LISTED RECORDS –
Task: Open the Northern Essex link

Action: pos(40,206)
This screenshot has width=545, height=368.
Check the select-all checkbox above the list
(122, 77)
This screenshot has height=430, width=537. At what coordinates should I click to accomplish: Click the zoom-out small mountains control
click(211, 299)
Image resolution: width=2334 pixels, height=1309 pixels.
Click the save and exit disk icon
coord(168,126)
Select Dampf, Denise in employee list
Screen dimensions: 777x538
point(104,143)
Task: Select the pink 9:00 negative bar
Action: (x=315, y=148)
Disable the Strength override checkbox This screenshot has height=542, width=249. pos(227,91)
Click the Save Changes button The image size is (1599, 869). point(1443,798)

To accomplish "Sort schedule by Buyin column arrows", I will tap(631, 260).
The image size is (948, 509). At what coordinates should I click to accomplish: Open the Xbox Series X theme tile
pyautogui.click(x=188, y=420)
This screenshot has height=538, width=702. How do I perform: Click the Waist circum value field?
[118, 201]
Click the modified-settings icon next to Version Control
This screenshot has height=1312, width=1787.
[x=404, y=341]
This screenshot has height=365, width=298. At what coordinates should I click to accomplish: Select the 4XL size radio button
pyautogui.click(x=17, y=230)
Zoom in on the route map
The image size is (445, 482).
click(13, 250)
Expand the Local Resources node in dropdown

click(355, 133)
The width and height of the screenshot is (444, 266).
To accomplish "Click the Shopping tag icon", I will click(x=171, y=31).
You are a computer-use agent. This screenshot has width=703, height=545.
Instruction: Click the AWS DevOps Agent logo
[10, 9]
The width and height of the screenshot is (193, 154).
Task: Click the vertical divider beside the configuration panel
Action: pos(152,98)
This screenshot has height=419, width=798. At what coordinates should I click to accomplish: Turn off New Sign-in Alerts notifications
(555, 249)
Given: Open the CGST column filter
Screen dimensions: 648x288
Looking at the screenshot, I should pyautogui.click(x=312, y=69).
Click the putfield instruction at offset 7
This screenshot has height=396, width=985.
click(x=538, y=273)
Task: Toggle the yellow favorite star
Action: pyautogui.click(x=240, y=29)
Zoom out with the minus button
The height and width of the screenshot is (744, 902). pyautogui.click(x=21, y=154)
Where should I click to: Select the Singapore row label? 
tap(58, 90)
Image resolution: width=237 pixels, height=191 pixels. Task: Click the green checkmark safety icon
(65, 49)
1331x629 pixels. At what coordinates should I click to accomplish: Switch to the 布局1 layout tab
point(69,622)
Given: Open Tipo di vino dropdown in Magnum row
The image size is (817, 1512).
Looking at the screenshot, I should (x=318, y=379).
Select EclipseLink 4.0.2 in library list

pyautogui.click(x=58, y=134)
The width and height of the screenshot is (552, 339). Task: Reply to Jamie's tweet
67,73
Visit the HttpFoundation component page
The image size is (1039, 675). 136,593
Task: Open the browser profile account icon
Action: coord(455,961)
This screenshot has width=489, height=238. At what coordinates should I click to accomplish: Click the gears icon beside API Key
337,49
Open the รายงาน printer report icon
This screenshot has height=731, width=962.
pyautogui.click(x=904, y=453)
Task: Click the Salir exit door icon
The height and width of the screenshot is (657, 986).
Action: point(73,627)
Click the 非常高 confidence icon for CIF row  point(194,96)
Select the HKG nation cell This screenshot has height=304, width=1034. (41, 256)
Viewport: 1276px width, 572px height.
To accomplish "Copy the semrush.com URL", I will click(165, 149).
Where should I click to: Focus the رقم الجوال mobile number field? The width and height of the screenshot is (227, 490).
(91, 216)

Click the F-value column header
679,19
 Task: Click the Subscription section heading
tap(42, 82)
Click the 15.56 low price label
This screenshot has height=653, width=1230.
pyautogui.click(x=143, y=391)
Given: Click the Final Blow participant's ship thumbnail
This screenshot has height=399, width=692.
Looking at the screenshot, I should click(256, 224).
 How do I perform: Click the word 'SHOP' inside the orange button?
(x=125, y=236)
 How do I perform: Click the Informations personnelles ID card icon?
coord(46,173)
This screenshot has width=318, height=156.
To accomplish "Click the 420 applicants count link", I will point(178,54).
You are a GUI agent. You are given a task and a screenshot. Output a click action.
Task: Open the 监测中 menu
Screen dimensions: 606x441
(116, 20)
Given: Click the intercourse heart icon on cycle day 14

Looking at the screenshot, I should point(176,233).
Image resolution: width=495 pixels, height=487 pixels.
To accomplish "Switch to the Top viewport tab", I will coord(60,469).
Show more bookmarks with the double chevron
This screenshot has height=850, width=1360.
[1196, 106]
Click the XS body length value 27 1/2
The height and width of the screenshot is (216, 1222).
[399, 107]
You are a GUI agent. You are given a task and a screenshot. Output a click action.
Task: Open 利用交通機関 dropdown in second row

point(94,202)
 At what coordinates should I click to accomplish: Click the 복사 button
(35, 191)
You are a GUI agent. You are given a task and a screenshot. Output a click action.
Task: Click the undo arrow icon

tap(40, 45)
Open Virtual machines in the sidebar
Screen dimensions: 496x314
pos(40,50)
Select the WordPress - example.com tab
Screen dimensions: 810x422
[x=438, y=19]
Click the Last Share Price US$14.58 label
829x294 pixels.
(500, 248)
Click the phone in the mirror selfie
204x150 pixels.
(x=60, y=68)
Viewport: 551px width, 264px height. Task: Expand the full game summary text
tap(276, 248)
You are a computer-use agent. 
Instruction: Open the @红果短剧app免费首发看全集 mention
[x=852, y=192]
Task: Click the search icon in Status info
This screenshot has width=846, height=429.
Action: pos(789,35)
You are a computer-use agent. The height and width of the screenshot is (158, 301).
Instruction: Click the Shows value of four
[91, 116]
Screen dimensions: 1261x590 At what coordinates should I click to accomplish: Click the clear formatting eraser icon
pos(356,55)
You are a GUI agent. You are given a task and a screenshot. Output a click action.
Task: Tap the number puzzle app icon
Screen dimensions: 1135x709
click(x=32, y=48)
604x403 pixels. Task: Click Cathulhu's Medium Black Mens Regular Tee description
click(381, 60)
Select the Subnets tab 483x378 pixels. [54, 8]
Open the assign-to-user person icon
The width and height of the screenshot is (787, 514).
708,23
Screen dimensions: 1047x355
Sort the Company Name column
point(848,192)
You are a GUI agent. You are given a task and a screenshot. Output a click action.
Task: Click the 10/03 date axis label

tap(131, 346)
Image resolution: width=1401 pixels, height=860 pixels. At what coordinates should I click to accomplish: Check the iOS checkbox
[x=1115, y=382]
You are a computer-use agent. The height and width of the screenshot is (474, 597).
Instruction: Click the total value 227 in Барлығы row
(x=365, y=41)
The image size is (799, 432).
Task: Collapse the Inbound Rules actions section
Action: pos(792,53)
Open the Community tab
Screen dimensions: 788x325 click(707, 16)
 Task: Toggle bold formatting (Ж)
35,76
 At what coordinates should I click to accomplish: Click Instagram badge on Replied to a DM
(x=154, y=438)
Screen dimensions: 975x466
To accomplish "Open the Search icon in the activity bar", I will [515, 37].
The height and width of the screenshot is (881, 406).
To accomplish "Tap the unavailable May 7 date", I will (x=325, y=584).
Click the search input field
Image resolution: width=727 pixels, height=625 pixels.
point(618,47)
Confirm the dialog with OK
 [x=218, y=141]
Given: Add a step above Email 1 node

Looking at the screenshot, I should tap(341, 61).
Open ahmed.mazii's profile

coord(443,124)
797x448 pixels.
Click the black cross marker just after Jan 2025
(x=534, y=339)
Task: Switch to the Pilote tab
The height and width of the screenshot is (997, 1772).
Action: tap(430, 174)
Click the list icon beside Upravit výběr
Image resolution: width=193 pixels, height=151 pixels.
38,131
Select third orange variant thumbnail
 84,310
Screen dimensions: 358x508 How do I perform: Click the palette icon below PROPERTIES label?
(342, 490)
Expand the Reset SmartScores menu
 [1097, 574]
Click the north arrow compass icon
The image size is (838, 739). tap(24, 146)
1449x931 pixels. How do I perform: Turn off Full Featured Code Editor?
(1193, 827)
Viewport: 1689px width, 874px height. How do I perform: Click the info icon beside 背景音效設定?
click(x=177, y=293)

EXERCISE REQUIREMENTS – Print the lines of the listing above verbatim, starting with the line that contains "The width and height of the screenshot is (552, 339)." and going on through the line that contains "pyautogui.click(x=904, y=453)".

SOLUTION FOR THIS PROBLEM –
The width and height of the screenshot is (552, 339). Task: Reply to Jamie's tweet
67,73
Visit the HttpFoundation component page
The image size is (1039, 675). 136,593
Task: Open the browser profile account icon
Action: coord(455,961)
This screenshot has width=489, height=238. At what coordinates should I click to accomplish: Click the gears icon beside API Key
337,49
Open the รายงาน printer report icon
This screenshot has height=731, width=962.
pyautogui.click(x=904, y=453)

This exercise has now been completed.